Capitol Reef National Park

Best national park for photography

While all five of Utah’s national parks are especially photogenic, if you want to go somewhere that hasn’t been photographed as much as the others, Capitol Reef is the place for you. In fact, many Utah photography professors take their students here in hopes of capturing something new over the same postcard shots found elsewhere. When coupled with its fruit farms, green valleys, and high canyon walls, this makes for a truly “hidden gem” in Utah.

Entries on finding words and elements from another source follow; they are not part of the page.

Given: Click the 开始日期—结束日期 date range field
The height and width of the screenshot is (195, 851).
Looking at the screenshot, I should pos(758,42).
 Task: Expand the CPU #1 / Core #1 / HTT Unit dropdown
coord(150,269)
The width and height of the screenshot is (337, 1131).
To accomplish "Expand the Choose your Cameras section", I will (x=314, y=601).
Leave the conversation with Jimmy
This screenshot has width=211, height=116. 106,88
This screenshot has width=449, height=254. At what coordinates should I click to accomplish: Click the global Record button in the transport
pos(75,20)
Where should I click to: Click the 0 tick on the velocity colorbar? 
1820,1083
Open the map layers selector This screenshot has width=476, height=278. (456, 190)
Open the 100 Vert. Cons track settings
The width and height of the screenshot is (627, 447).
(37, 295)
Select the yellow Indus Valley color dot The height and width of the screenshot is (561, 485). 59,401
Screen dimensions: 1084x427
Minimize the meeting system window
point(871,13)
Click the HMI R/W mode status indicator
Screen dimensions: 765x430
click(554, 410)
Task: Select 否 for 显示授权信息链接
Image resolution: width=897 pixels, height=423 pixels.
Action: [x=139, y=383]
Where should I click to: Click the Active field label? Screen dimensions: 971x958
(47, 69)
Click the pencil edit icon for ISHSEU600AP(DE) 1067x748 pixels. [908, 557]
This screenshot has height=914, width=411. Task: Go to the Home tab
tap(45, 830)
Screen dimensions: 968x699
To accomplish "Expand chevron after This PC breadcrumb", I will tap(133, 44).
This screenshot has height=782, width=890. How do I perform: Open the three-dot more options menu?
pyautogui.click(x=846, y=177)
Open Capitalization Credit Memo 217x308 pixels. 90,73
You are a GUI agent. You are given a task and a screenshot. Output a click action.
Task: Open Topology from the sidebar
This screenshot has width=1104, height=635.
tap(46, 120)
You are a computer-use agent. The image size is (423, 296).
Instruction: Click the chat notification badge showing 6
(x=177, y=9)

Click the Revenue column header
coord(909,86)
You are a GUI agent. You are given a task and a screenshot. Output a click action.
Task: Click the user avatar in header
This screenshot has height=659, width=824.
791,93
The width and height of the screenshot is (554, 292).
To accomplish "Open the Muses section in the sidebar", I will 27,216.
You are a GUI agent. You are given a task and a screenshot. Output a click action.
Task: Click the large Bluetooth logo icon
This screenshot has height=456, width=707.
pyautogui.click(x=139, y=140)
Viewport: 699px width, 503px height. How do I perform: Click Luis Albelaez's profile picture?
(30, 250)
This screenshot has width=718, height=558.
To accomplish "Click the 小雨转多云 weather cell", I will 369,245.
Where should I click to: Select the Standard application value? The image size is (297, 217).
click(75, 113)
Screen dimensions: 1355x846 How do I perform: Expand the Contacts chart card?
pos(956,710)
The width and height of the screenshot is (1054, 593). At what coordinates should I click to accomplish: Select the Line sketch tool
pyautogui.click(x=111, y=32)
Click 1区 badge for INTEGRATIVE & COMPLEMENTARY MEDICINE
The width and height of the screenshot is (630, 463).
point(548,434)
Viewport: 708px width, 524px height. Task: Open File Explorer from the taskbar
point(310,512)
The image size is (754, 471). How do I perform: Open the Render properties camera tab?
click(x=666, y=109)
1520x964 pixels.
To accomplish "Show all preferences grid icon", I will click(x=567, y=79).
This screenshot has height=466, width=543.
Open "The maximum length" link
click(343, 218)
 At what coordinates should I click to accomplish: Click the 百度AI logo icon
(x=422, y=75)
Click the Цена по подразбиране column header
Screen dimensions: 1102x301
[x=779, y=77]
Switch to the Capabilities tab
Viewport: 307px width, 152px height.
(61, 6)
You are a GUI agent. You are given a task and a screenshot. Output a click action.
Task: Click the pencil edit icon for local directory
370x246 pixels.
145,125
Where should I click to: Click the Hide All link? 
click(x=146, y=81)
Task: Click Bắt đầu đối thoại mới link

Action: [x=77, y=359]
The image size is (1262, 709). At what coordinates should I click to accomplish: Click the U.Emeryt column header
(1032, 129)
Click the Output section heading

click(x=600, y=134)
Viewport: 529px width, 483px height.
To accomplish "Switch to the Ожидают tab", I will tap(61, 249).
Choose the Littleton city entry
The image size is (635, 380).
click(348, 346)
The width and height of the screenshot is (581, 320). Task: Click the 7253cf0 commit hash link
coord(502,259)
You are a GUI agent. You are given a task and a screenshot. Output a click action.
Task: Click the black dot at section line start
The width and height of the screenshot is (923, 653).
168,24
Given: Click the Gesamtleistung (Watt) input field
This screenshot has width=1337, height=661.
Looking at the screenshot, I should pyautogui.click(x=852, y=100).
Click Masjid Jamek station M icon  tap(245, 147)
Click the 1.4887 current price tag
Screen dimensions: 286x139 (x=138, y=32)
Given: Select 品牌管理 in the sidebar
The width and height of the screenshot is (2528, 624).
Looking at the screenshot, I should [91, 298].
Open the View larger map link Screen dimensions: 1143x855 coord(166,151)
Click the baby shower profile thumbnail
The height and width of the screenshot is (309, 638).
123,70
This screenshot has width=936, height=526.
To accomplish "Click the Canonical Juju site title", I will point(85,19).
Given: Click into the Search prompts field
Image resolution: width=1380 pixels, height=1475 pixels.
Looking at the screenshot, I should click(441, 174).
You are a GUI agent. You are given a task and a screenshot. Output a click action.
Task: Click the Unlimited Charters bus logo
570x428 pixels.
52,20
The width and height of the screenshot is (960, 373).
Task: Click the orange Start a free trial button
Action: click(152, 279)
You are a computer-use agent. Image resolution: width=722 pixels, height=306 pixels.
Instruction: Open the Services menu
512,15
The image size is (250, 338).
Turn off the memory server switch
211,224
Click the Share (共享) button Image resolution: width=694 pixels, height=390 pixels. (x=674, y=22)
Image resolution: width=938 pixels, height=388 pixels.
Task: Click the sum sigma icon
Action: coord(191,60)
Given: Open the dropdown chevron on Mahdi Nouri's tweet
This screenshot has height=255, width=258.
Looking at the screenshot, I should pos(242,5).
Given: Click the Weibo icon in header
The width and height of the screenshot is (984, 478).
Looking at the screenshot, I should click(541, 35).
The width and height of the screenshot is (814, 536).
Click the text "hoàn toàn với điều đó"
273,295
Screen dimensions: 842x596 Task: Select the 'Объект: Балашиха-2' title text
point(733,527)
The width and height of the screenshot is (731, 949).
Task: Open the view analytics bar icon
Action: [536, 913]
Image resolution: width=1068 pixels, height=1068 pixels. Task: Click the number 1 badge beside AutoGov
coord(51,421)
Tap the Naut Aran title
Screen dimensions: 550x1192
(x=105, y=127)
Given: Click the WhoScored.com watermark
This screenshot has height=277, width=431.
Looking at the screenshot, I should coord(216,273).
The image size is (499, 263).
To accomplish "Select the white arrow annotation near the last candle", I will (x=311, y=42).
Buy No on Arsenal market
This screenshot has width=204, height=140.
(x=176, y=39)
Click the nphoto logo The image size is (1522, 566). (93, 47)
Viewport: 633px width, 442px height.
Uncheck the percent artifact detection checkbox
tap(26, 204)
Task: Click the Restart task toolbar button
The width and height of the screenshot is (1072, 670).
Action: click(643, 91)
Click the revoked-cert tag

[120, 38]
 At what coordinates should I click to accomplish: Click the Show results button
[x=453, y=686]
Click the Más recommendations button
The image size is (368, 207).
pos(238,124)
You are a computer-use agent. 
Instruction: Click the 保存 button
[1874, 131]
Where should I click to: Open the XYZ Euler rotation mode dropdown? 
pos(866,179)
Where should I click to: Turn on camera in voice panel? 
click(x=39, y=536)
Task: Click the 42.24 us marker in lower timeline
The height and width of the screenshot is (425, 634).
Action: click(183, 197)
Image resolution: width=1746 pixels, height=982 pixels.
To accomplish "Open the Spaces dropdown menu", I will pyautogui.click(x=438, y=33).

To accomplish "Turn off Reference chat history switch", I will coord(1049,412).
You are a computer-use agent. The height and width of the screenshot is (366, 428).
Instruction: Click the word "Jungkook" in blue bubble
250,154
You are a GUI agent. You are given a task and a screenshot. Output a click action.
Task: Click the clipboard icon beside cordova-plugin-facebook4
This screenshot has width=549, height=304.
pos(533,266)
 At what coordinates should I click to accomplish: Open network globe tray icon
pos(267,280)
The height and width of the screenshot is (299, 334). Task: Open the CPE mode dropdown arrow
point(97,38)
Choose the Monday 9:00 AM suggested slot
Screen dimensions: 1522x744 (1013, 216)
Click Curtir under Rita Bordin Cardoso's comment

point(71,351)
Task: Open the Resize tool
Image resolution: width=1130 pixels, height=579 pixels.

Visiting Capitol Reef: At just five minutes away, the town of Torrey is the best home base when visiting Capitol Reef. Highlights include the scenic drive, canyoneering Sulphur Creek, and hiking Hickman Bridge, Cassidy Arch, and Grand Wash. If you have an off-road vehicle, Cathedral Valley is as good as anything you’ll find in Canyonlands.

A landscape photograph of a deep canyon
Zion Canyon from Angels Landing ©Kevin Crowley/500px

Zion National Park

Best national park for iconic hiking

There’s not a bad Utah park to hike in, but if you want the best of the best hikes, Zion takes the top spot. Want proof? Several years ago, National Geographic ranked what they believed were the ten greatest day hikes in the entire world. Amazingly, two of the ten were found in this very park: the Narrows and Angel’s Landing. The first is either a single or multi-day hike through narrow canyons walls in the refreshing virgin river. The latter is a nearly 5.5-mile trek over a precipitous trail that's at times no wider than 5ft – earning its status as one of the most dangerous but awe-inspiring hikes in all of the national parks.

Visiting Zion: Springdale, Utah, is the most popular landing spot. Keep in mind: as Utah’s busiest national park (and third busiest in the nation), Zion campgrounds and hotels fill up fast. Highlights include the aforementioned Narrows and Angel’s Landing, in addition to hiking the Subway, or the Watchman Trail, Observation Point, or Zion Canyon Overlook if you can’t stomach Angel’s.